Ideal would have been something like devstack. That you checkout a repository and then simply do a ./stack.sh. Something like this I was just not able to find - so I decided to create a tool for the same, inspired by devstack, I called it devcontrail. Interestingly, there's actually a Juniper's repository called contrail-installer, that does something pretty similar, sorry exactly like what I wanted to do. In none of the documents that I read, I could find a reference to this repo. At-least something along the lines - ''Clone this repo - and run ./contrail.sh, but be warned this is tested on Ubuntu 14.04 (trusty) only!'' would have been nice.

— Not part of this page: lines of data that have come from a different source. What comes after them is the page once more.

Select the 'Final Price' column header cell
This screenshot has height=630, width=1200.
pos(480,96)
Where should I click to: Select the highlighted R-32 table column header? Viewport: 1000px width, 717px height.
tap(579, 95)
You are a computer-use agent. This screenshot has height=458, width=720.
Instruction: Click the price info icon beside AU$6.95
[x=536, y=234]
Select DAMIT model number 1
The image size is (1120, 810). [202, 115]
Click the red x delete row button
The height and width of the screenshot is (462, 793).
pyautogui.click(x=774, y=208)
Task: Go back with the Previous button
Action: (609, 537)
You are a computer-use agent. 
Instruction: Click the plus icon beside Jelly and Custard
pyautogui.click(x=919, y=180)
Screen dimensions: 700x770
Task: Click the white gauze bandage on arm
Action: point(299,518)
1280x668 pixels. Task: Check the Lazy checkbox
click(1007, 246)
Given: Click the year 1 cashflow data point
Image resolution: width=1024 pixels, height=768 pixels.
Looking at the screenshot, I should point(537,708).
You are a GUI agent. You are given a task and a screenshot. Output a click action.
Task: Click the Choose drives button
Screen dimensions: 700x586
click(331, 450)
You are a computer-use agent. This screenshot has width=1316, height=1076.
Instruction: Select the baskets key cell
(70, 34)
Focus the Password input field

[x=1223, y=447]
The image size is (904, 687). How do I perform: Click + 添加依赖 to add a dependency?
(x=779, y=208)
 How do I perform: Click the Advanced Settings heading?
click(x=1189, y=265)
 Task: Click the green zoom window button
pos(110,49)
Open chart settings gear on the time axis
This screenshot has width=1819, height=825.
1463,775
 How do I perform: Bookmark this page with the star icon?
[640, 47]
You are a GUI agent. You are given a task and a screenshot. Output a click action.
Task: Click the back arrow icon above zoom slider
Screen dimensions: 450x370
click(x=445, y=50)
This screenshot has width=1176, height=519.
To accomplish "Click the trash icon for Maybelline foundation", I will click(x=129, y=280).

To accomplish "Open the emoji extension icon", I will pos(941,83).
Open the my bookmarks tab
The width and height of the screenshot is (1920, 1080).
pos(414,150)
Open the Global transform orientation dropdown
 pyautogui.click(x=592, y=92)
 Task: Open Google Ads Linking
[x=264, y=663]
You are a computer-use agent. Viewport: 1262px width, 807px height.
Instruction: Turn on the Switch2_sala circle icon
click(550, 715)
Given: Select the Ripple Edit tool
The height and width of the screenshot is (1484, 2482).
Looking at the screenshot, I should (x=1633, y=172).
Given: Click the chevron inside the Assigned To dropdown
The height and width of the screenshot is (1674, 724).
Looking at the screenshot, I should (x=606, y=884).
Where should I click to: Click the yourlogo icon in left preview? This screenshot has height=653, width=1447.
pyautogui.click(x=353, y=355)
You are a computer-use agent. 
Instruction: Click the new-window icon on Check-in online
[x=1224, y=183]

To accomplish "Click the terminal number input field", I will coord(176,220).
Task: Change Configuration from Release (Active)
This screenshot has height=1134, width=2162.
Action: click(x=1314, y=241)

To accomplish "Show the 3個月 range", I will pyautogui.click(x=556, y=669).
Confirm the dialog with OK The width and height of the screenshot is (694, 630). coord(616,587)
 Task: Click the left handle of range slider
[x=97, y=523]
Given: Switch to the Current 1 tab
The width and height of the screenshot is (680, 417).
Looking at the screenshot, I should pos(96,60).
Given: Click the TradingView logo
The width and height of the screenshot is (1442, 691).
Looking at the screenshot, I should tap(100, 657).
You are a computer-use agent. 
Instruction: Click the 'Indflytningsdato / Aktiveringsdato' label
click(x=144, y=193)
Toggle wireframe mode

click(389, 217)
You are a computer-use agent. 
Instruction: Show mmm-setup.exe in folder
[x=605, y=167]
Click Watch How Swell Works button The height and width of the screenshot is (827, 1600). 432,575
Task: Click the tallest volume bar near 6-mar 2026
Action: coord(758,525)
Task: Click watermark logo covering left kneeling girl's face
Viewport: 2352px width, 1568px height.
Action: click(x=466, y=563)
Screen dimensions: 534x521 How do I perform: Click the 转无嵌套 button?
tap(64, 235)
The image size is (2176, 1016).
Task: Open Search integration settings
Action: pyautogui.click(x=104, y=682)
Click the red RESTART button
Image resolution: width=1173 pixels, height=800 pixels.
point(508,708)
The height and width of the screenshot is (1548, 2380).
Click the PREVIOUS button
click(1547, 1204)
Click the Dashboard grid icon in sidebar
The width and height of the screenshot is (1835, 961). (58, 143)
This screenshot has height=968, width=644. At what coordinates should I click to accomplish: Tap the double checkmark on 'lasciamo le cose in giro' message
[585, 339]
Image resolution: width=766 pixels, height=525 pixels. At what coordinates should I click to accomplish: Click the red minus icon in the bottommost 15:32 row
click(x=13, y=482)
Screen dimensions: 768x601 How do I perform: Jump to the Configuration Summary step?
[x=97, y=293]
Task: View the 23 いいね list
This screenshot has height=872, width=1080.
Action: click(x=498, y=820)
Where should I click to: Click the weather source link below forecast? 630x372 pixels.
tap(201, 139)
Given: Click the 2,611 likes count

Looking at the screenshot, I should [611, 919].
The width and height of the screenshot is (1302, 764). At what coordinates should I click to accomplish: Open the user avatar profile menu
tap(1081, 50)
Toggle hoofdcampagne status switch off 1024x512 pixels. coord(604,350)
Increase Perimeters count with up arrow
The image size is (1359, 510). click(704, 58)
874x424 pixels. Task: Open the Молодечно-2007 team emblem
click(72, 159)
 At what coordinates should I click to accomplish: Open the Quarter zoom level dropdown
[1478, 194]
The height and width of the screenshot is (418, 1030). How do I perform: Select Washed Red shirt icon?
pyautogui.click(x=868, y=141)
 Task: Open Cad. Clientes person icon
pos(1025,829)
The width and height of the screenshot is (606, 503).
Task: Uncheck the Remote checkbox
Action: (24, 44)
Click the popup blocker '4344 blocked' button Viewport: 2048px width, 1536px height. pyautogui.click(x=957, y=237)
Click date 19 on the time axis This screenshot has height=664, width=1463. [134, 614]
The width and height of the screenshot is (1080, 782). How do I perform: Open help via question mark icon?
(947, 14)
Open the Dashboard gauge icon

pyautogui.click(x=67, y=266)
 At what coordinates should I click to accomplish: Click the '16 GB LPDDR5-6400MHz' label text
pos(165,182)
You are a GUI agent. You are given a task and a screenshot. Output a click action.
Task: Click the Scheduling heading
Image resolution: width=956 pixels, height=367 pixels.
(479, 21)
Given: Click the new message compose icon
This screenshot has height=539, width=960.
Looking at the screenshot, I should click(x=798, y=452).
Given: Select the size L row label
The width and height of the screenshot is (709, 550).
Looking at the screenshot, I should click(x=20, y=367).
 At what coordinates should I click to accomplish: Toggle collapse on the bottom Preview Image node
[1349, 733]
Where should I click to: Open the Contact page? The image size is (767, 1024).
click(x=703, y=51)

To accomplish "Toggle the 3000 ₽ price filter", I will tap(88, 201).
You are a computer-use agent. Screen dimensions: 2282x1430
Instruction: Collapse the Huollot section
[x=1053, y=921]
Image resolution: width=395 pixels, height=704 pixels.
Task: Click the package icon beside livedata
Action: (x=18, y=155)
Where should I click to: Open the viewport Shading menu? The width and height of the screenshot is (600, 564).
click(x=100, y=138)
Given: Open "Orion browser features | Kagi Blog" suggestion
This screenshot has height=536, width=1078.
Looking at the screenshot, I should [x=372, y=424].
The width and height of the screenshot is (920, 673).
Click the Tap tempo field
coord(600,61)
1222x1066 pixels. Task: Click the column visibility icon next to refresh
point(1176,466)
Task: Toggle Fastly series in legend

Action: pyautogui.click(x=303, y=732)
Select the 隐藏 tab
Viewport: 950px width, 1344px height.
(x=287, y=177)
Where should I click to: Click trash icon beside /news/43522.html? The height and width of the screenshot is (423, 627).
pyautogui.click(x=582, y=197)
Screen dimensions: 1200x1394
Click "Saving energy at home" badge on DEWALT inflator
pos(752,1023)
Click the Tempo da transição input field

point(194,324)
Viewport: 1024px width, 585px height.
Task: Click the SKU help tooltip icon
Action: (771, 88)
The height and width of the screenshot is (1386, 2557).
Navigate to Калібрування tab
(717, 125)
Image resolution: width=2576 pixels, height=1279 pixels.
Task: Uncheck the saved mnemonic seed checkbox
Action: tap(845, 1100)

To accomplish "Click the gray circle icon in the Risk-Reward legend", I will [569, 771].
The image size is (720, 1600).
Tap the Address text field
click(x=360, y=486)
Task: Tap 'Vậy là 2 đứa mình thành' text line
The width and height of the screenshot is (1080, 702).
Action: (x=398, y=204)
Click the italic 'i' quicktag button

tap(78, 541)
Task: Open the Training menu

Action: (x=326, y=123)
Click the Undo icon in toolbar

So I decided upon a following broad approach -

  1. Create a repo that looked like [contrail-build]
  2. Add [opencontrail-controller], [opencontrail-vrouter], [opencontrail-sandesh] repositories as git submodules.
  3. Keep trying till we are successful.

This looked like a viable approach and I started making some progress. Something worth mentioning here, I wanted to start with building something bare minimum and then build more once I get comfortable with what is getting built and I am able to try at-least some of the things that get built. There's a bit of quirk worth mentioning here, OpenContrail uses a lot of old versions of third party software that is not distributed as a package (either by OpenContrail or officially by Ubuntu/Redhat etc.) Some of the software versions are so old - nearly three years and patches for those versions. It was perhaps easier to have got those changes merged into upstream, so that this quirk could be avoided, unfortunately that doesn't look like the case as of now. One has to leave with 'source downloading' and sometimes 'patching' these third party modules. The patches required for patching some of these third-party modules are available from a repository third-party. Instead of downloading everything in one go, I decided to do one at a time - something like

while ! success:
    scons
    if failed:
        look at the failure and update a third-party software and/or install new software.

This approach seems to work, however there are a few packages that give trouble - which is worth mentioning here -

  1. Cassandra CPP driver - The 'controller' SConscript do not correctly specify the dependency on this (libcql inside controller/lib/libcql), so I had to create a SConscript for that.
  2. Kafka CPP libraries - librdkafka - Those available from Ubuntu only support C bindings and do not support C++ bindings, those available from opencontrail:ppa might support this, but I didn't try that. I instead used the 'third-party' approach with another SConscript.
  3. IP Fix library - There's a dependency on this rather old libipfix for which as well, I just installed by hand, where as document above recommends downloading as a 'third-party'.

Finally with enough trial and error I am able to build both debug and production packages for controller and vrouter. I have forked these repositories myself, so that changes to SConscripts, I can keep tracking.

However, at this point, I am not continuing further using this approach, instead will start from a 'fork' of the contrail-installer, that seems to be the right path and fix that to support at-least major Ubuntu/Fedora and CentOS versions.

Once I am able to complete that - I think we will have what should have been a 'Quick Start Guide'. Let's hope so.